A brief synopsis:  There’s this prince who is looking for a bride and he’s on the prowl.  Any woman up to snuff is a bona fide princess, and he’s not budging on that one.  He scours the countryside and finds no princesses.

Slightly bummed – because he wanted a real princess pretty badly – he comes home and sits in his castle as a rainstorm thunders outside.

Then, comes a knock on the door!  A woman, soaked to the skin and completely bedraggled, asks for a room for the night to wait out the storm.  She claims to be a real princess, but seeing her in such a disastrous state, the Prince’s maid scoffs.

“Real princess, my ass.  Sleep on this bed and let’s see how you fare,”  and she puts but one pea on the boxspring and piles twenty feather mattresses on top.

Next morning, the claimed-to-be princess doesn’t look much better for the night’s sleep.

“What’s the matter?” asks the maid.

“No offense meant, but I didn’t sleep a wink last night.  I kept tossing and turning but couldn’t get comfortable!  There was something in the bed that was so hard it has bruised my whole body!”

Everyone gasps and clasps their hands and the Prince realizes he’s got the Real Thing here because only the skin of a princess would be so fair as to notice a pea under 20 mattresses.

So they get married.  And the pea is put on display in a museum.  And everyone lives happily every after.

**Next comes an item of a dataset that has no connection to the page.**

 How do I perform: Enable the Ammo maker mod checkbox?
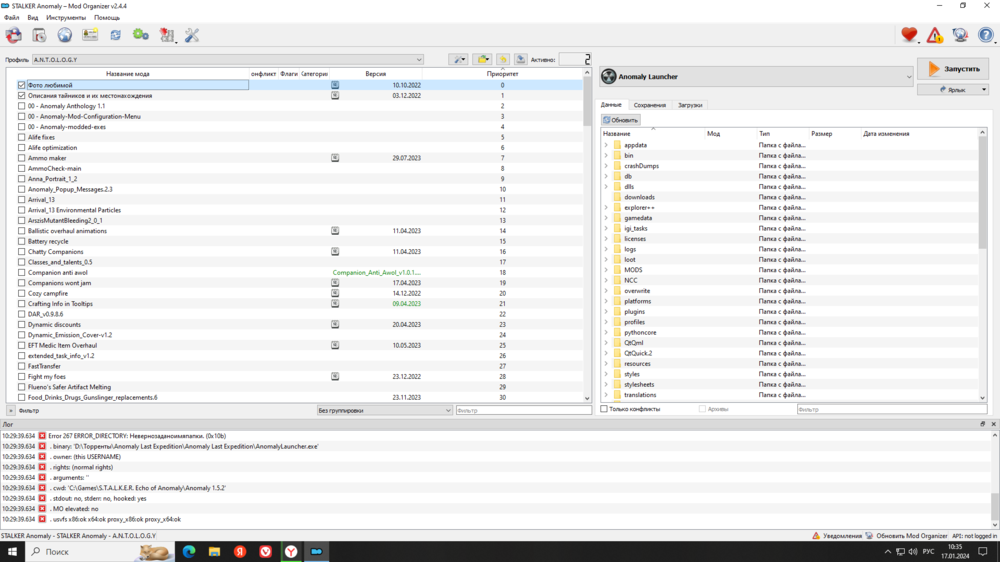(22, 158)

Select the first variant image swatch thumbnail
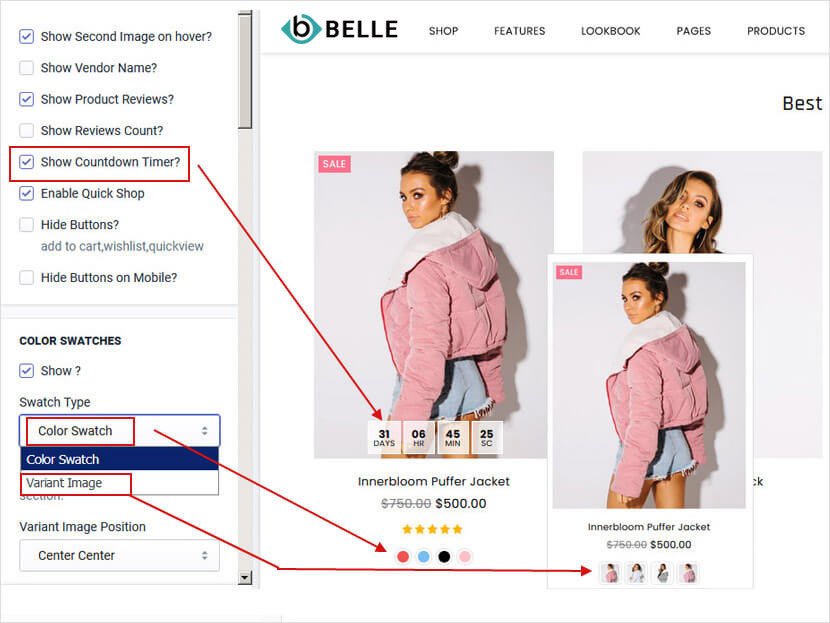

Fast forward to last night:  Woke up in the middle of the night, so uncomfortable.  The skin on my back was tender to the touch.  Leaning up this morning, I reached around and felt my pump lying on the bedsheets, biting and burrowing into my back all night long.  It must have come loose from my shorts while I was sleeping.  There is already a blueish-yellow, baseball-sized sort of bruise.  The imprint of the tubing wrapped around my waist, the words “Medtronic Minimed” branded on my lower back.

Feeling much like the princess with fragile skin.  And a little whiney, to boot.

I can’t be the only one who has woken up with their pump wrapped around them like a boa constrictor.

And do boa constrictors have some sort of vendetta against princesses?